◆ TASK TO CARRY OUT
Write the lines below as a JSON list of strings, one string per line, skipping blank lines and leaving out the picture.

◆ ENTRIES
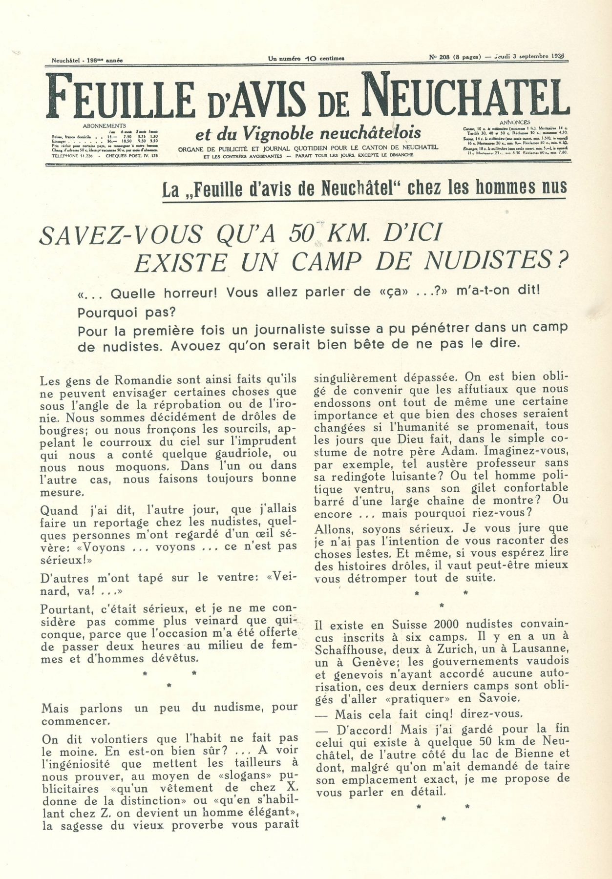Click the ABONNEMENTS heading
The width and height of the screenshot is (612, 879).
click(x=105, y=126)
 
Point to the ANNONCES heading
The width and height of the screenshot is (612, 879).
click(x=515, y=122)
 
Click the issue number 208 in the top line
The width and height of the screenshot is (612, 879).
click(x=444, y=57)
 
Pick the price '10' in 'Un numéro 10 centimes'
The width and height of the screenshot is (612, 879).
click(x=310, y=59)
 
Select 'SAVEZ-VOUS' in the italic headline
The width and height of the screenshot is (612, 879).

◆ WORKED SOLUTION
[
  "Click the ABONNEMENTS heading",
  "The width and height of the screenshot is (612, 879).",
  "click(x=105, y=126)",
  "Point to the ANNONCES heading",
  "The width and height of the screenshot is (612, 879).",
  "click(x=515, y=122)",
  "Click the issue number 208 in the top line",
  "The width and height of the screenshot is (612, 879).",
  "click(x=444, y=57)",
  "Pick the price '10' in 'Un numéro 10 centimes'",
  "The width and height of the screenshot is (612, 879).",
  "click(x=310, y=59)",
  "Select 'SAVEZ-VOUS' in the italic headline",
  "The width and height of the screenshot is (612, 879)."
]